(AIM OF THE EXERCISE)
Output, word for word, each line from the one with "Click the blue" through the end of the listing below, excluding every picture.

(STORED DATA)
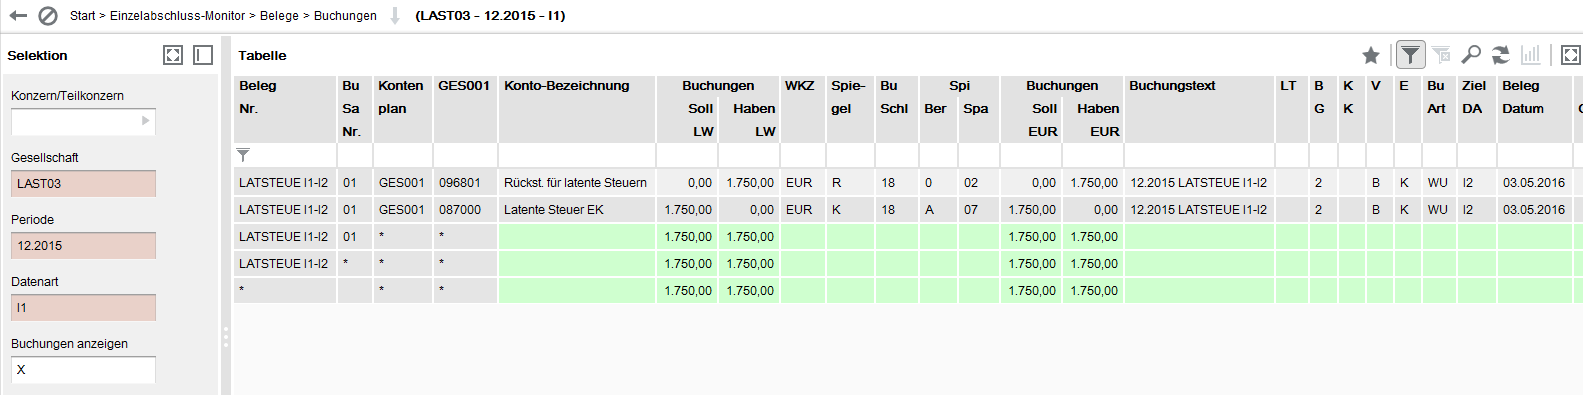Open the Belege breadcrumb link
Viewport: 1583px width, 395px height.
pos(279,16)
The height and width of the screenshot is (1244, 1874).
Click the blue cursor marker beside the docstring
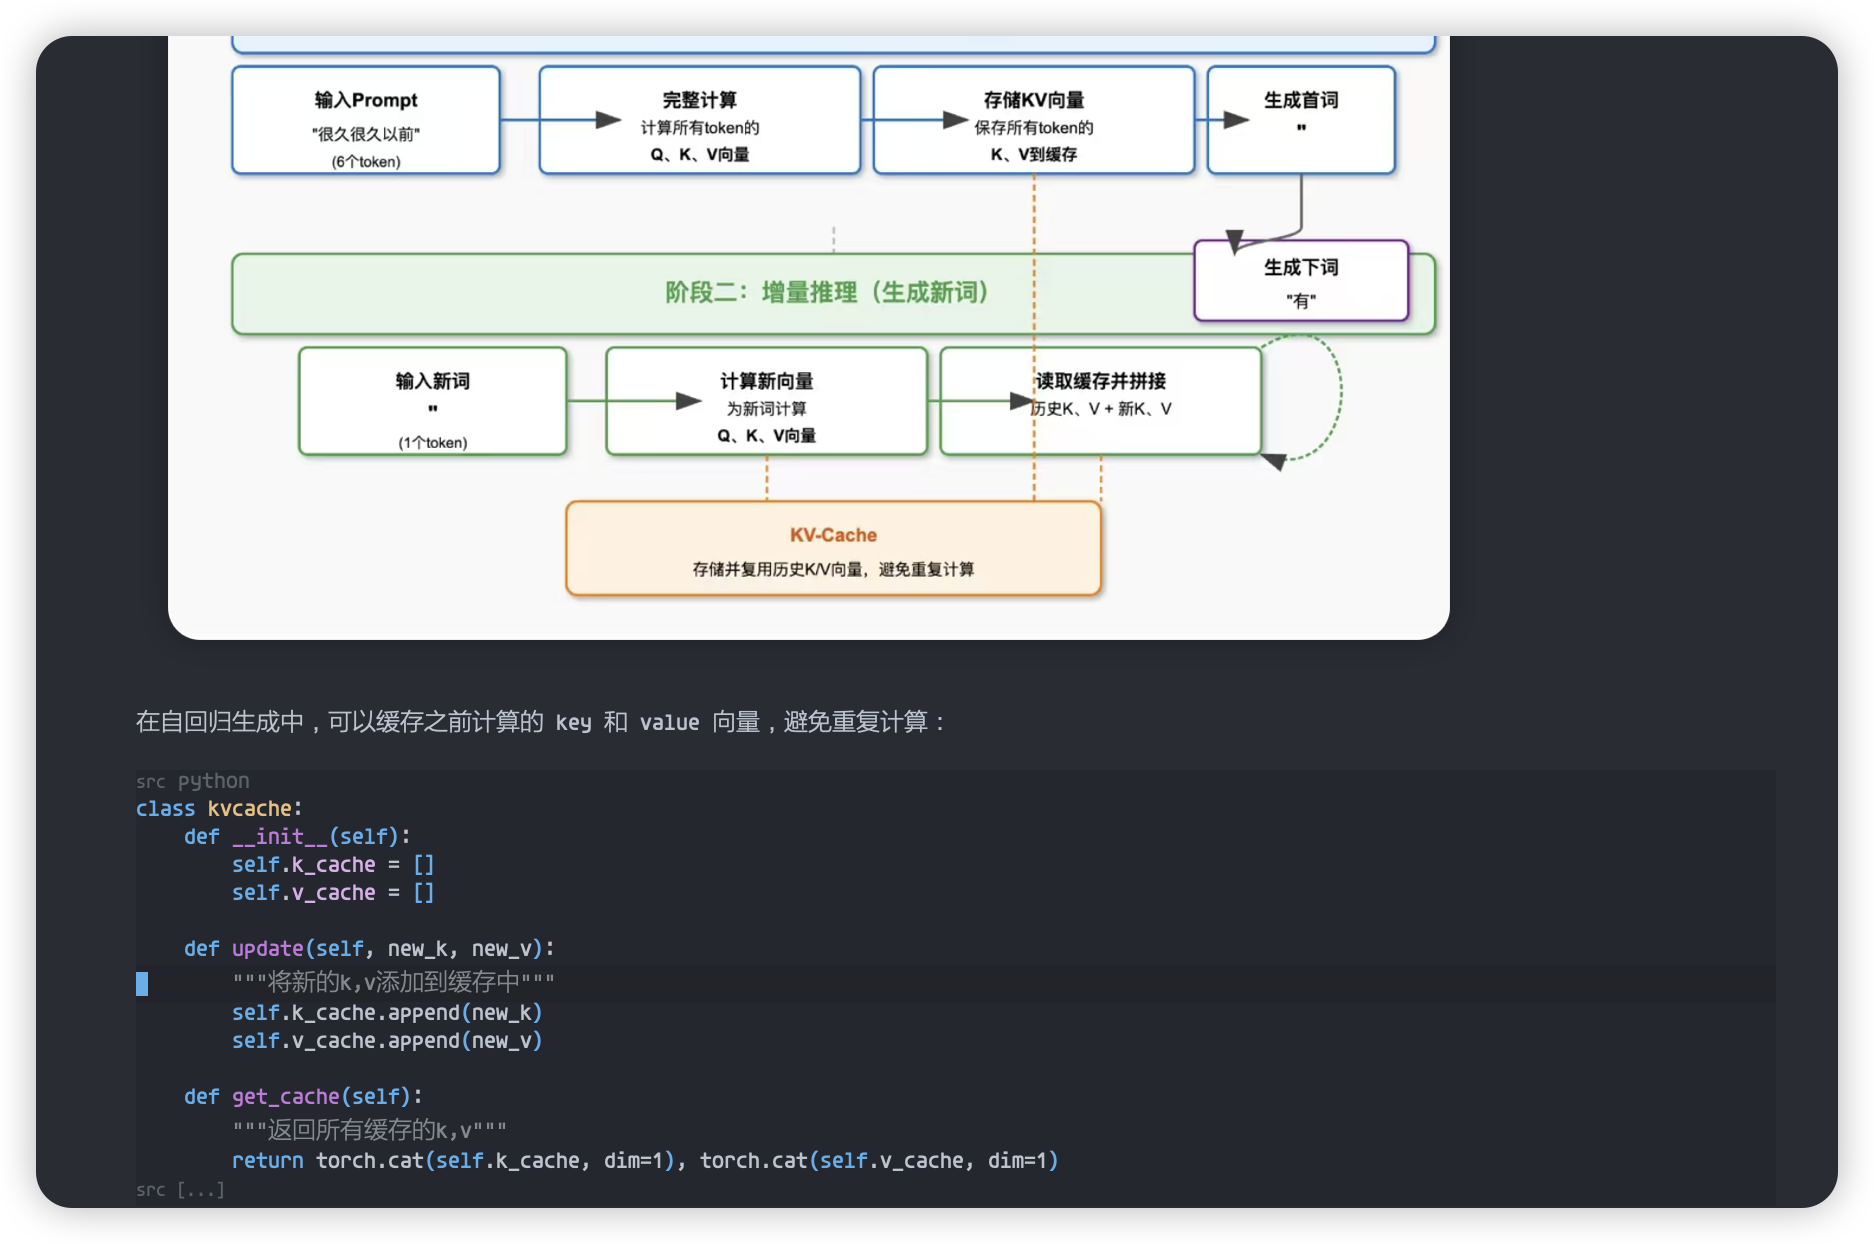point(142,984)
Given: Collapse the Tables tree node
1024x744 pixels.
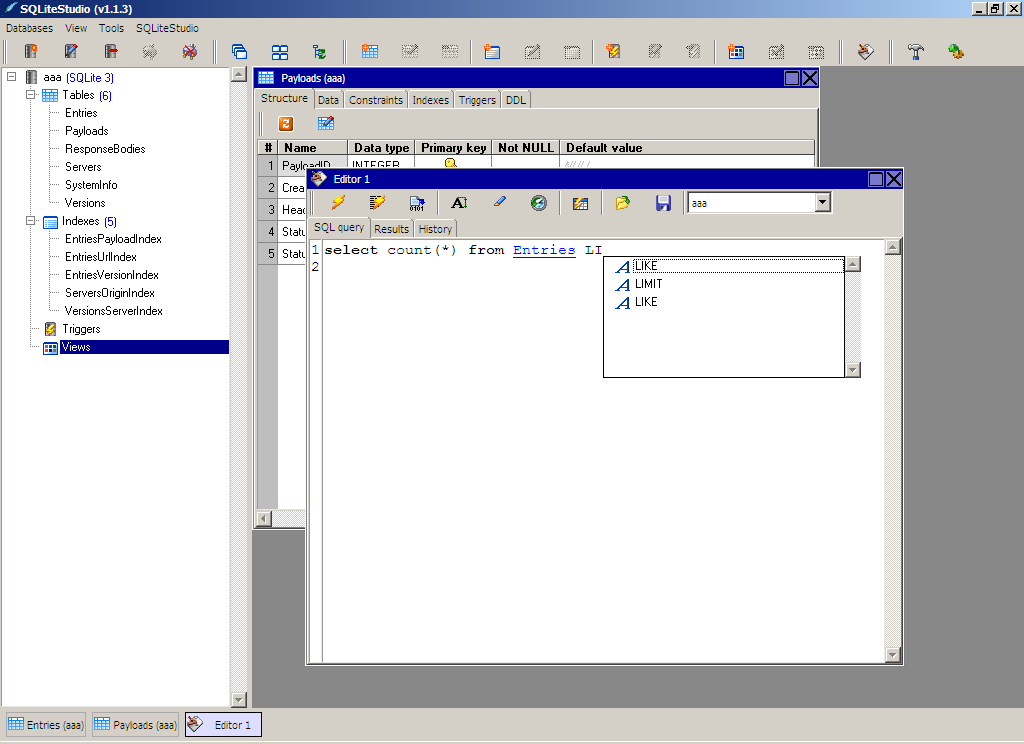Looking at the screenshot, I should point(31,95).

(EXERCISE RESULT)
Click the blue cursor marker beside the docstring
point(142,984)
Given: Collapse the Tables tree node
1024x744 pixels.
Looking at the screenshot, I should point(31,95).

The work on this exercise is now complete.